I realized that running CakeSpy was perpetuating some of the behaviors that were holding me hostage in mostly-but-not-totally recovered purgatory.

I hated to admit this to myself, but it was true. I realized that to truly kick my eating disorder for ever and ever, I had to remove food as the primary focus in my life. And that meant giving up CakeSpy. 

This is somewhat ironic, because in many ways, CakeSpy was a vehicle for my early recovery. 

Operating a food blog helped me be less scared and more curious about food. It helped me come back into the world. But as I progressed in recovery, the continued exposure to food began to act in a different way. I found that it kept the obsessive food thoughts coming my way. It also kept me eating a high sugar diet which honestly was not doing me any favors health-wise, as much as on an emotional level, it made me feel good and loved and treated well. 

I realized that to continue progressing in recovery and as a human being, my focus had to shift from food to actually living life. I don't want food to be the most important thing in my life anymore. I want to eat food so that it can fuel me being awesome. I want my art, my writing, and my relationships to be the most important things in my life. 

So who am I now? 

Now that CakeSpy is over, I feel like part of me has died. I feel like I have also been reborn, so that leaves me feeling like an infant. The world seems totally full of beautiful untapped opportunity in every direction...and yet kind of scary at the same time. 

On the one hand, I don't feel all that different. I am still doing artwork and writing assignments for various clients. I am still keeping busy and doing yoga and collecting unicorns. But on a very basic and pure level, there's been a huge shift in my identity. I'm not Jessie the CakeSpy anymore. 

I'm just Jessie now. 

So who is this Jessie who believes in full recovery and is going to try to find it? Here are some things I know for now: 

I am recovering. I truly do believe in full recovery from eating disorders. I believe I have taken a powerful step toward recovery in shifting away from CakeSpy. 

I am an adult. They say that when you enter recovery from an eating disorder, you are emotionally the age at which your disorder onset. So if I entered recovery at age 30 but my disorder's onset was at age 13, then now at age 36 I'm emotionally a 19 year old. Actually, I think this might be pretty accurate. But now that I've given up my website, I think I'm ready to focus on actually being an adult, as hard as it might be for me to catch up on those "lost" emotional and developmental years. 

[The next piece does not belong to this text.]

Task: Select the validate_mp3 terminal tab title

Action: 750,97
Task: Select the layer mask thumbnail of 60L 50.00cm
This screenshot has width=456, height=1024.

I'm a little scared, but I'm strong. Sure, I'm a little scared of this Big Transition in my life. But I'm financially stable, I am talented and funny and cute, and I have good ideas. I'm strong, and I know I'm going to be ok. 

I'm human. I think that one of the biggest transitions is going to be shifting from the cartoon character version of myself to a more human version of myself. Somewhere along the line I think I slipped into the persona I set up for CakeSpy and didn't give myself permission to come out. I'm ready to just be a person. Someone for whom it's not always just cake and sweetness (though let's be honest, it is still largely unicorns and rainbows). 

Oh, and permission to be someone who doesn't have to smile all the time. 

Back to that photo at the top for a second. The other day asked my mom to take the photo to capture the ridiculous face my little pug Olive was making. But then as she was taking the photo someone must have said something to me or something, because I looked away. 

What I see in that photo is a very honest face, and a very real version of me.

That's what I want to continue working toward and letting unfold: the real and true version of me, minus an eating disorder.